**PROBLEM STATEMENT:**
Repeat verbatim the rows that run from the beginning of the records through the line containing "What are the", including that line.

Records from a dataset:
# # # #

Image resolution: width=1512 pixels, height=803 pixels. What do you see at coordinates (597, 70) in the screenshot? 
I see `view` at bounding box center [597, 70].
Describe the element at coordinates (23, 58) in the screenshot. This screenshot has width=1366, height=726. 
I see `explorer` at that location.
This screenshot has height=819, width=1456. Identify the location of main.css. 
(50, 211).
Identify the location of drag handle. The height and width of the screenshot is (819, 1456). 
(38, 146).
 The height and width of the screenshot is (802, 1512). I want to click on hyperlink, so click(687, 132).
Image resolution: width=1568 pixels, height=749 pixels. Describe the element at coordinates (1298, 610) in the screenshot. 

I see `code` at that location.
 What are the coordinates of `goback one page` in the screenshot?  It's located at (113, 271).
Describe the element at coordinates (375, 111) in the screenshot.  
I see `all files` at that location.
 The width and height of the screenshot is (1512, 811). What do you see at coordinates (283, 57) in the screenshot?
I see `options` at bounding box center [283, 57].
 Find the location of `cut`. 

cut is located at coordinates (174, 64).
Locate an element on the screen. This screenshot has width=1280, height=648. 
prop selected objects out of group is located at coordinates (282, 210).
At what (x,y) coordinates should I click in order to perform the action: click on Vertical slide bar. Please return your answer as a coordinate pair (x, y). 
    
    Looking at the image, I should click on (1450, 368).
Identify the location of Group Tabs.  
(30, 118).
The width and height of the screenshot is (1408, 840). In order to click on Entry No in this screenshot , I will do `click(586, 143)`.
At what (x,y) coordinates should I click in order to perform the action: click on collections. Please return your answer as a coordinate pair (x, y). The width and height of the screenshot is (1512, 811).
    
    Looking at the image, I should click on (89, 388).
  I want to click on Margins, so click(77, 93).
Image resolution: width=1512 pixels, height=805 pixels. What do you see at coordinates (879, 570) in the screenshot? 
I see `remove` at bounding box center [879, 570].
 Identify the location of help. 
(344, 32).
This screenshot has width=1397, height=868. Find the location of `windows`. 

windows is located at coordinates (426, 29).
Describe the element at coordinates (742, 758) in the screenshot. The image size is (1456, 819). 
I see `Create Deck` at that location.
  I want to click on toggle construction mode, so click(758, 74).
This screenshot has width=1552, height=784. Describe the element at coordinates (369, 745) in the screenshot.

# # # #

**SOLVED EXERCISE:**
Image resolution: width=1512 pixels, height=803 pixels. What do you see at coordinates (597, 70) in the screenshot? 
I see `view` at bounding box center [597, 70].
Describe the element at coordinates (23, 58) in the screenshot. This screenshot has width=1366, height=726. 
I see `explorer` at that location.
This screenshot has height=819, width=1456. Identify the location of main.css. 
(50, 211).
Identify the location of drag handle. The height and width of the screenshot is (819, 1456). 
(38, 146).
 The height and width of the screenshot is (802, 1512). I want to click on hyperlink, so click(687, 132).
Image resolution: width=1568 pixels, height=749 pixels. Describe the element at coordinates (1298, 610) in the screenshot. 

I see `code` at that location.
 What are the coordinates of `goback one page` in the screenshot?  It's located at (113, 271).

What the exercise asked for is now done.